[Reading text]
+--

History of Nobel Prize
Nobel Prize obtained its name after Alfred Bernhard Nobel, a Swedish businessman. Born on October 21, 1833, Alfred Nobel has many credits with his name.
He was a scientist, inventor, chemist, engineer and moreover a philanthropist. He had about 355 patents including dynamite. Moreover the element nobelium was named after Alfred Nobel.
Finally, in his will, Nobel instructed that a huge part of his assets should be set aside for the establishment of an award. Since then the Nobel Prize is funded by his personal fortune.
The Legacy Continues
It was in 1901 when the first Nobel Prizes were awarded. Since then the legacy continues. The United States of America has won the most number of Nobel Prizes until now. Just below is the United Kingdom.
Nobel Prize in Economics 2019
Abhijit Banerjee, Esther Duflo, and Michael Kremer shares 2019 Nobel Prize in Economics
The Royal Swedish Academy of Sciences has recently announced the prestigious Nobel Prize in Economic Sciences; this time for an Indian- American Abhijit Banerjee, his wife Esther Duflo and Michael Kremer. While Banerjee and Duflo work at Massachusetts Institute of Technology, Michael Kremer pursues his research works at Harvard University.
The trio jointly won the accolade for its experimental approach to alleviate global poverty. Reportedly, more than five million children in Indian schools, all of them part of remedial tutoring programs, got benefitted from the experimental programs put forward by the trio.
As per the statement released by the Academy, the research conducted by the 2019 Economic Sciences Laureates has considerably improved the ability to fight global poverty. In just two decades, the new experiment-based approach has transformed development economics, which is now a flourishing field of research.

+--

[Material provided]
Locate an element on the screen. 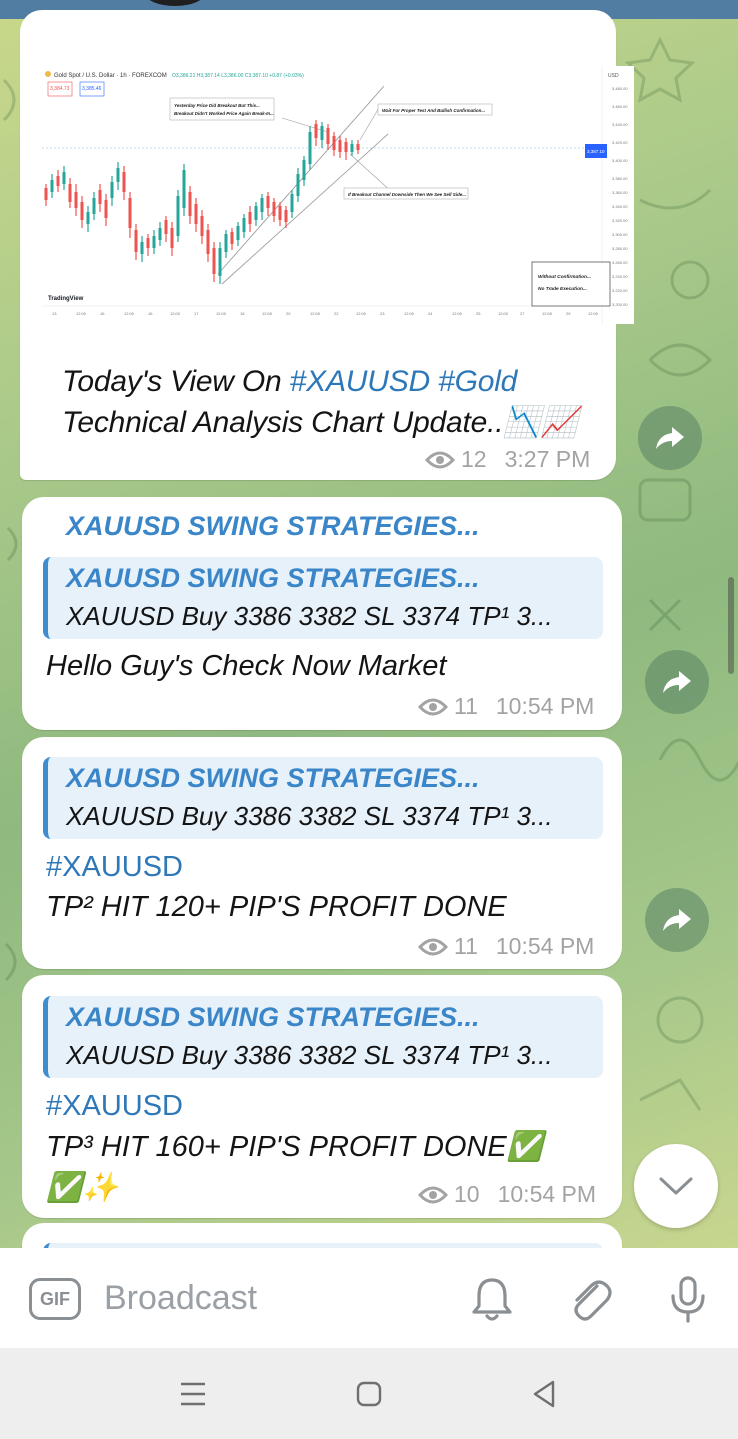  gold-icon is located at coordinates (48, 74).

+--

[Exercise set]
• a. Repeat the passage of the Nobel Prize text between "Finally, in his" and "at Harvard University.", inclusive.
• b. Name every person the Nobel Prize text says shared the 2019 Nobel Prize in Economic Sciences.

[Responses to the tasks]
• a.
Finally, in his will, Nobel instructed that a huge part of his assets should be set aside for the establishment of an award. Since then the Nobel Prize is funded by his personal fortune.
The Legacy Continues
It was in 1901 when the first Nobel Prizes were awarded. Since then the legacy continues. The United States of America has won the most number of Nobel Prizes until now. Just below is the United Kingdom.
Nobel Prize in Economics 2019
Abhijit Banerjee, Esther Duflo, and Michael Kremer shares 2019 Nobel Prize in Economics
The Royal Swedish Academy of Sciences has recently announced the prestigious Nobel Prize in Economic Sciences; this time for an Indian- American Abhijit Banerjee, his wife Esther Duflo and Michael Kremer. While Banerjee and Duflo work at Massachusetts Institute of Technology, Michael Kremer pursues his research works at Harvard University.

• b.
Abhijit Banerjee
Esther Duflo
Michael Kremer